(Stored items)
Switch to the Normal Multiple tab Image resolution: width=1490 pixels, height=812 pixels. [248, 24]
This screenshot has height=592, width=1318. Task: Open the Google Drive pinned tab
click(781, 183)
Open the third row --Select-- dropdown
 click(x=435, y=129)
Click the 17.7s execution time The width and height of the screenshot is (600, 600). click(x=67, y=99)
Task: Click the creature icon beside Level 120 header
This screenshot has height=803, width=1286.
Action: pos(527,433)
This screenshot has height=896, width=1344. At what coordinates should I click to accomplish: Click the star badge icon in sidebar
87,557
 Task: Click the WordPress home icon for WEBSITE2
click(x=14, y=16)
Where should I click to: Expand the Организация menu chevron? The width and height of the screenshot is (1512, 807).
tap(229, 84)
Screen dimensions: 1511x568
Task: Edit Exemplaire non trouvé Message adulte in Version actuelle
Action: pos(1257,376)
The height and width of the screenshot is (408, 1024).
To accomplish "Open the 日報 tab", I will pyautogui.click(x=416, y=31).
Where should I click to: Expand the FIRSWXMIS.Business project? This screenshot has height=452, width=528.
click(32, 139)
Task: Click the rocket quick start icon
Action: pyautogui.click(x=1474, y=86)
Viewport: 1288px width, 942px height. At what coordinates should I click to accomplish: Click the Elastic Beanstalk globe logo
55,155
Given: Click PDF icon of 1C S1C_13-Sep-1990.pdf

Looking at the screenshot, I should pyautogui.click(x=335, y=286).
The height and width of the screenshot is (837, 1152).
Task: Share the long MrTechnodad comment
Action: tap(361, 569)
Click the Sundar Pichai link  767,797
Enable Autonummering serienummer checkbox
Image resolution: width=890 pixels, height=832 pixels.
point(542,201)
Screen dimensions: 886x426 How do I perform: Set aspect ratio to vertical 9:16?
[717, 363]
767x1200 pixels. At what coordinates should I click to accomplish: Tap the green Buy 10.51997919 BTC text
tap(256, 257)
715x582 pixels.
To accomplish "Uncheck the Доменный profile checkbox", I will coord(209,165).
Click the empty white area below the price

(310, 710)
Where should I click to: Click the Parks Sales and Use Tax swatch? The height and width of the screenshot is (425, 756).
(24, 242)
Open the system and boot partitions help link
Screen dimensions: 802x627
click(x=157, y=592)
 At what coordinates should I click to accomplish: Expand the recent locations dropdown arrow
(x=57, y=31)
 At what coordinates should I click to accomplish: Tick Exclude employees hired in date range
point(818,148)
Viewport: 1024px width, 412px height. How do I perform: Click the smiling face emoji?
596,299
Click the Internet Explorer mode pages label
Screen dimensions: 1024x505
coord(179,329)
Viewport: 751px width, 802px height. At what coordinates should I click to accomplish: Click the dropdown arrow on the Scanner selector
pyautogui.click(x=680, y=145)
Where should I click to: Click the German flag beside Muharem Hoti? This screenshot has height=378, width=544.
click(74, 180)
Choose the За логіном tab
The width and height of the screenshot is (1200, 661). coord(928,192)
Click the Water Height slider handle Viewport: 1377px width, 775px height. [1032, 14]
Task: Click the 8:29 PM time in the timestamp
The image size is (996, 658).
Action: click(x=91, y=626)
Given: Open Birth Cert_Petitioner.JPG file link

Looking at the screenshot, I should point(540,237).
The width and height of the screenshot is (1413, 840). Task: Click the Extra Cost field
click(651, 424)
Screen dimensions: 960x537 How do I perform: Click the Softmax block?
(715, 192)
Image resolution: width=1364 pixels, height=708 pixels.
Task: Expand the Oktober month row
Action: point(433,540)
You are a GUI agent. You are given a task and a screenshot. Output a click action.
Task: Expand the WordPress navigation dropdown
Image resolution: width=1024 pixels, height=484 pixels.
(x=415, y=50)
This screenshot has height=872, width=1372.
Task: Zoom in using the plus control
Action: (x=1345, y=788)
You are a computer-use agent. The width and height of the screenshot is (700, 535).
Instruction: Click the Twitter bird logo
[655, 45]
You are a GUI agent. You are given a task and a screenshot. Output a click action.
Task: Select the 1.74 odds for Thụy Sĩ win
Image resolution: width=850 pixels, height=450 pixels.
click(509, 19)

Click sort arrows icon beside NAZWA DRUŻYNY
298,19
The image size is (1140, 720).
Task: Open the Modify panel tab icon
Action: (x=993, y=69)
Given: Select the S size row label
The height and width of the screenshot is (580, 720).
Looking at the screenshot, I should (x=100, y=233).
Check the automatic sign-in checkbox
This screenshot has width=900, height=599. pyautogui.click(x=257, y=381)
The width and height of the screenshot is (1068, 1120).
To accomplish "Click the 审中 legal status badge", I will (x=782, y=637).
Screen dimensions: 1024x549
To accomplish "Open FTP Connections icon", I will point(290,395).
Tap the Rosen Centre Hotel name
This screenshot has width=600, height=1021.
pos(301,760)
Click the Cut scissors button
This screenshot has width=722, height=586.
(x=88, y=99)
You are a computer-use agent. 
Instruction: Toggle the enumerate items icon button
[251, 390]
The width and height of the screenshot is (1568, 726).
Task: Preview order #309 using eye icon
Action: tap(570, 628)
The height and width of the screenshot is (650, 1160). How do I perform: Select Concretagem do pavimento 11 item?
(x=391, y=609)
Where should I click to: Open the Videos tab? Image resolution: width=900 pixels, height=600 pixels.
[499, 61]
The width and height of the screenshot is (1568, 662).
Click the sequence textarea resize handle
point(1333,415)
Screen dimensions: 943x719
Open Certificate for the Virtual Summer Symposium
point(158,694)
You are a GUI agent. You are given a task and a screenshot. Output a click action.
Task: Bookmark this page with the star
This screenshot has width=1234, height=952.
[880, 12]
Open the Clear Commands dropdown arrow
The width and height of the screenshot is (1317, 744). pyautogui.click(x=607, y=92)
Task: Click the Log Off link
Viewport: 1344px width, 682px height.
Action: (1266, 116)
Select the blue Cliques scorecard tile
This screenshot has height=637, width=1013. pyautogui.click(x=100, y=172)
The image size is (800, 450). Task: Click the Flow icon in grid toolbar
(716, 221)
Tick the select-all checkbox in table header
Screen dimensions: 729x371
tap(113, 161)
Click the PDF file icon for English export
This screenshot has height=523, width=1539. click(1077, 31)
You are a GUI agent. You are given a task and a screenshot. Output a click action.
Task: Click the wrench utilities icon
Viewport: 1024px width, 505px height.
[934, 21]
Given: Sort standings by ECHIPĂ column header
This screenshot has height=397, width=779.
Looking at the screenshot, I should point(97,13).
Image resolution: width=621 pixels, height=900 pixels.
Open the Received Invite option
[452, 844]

• _Task goal_:
Where the string "time" turns up in a line of the data above, copy that whole line.

• _Exercise answer_:
Click the 17.7s execution time The width and height of the screenshot is (600, 600). click(x=67, y=99)
Task: Click the 8:29 PM time in the timestamp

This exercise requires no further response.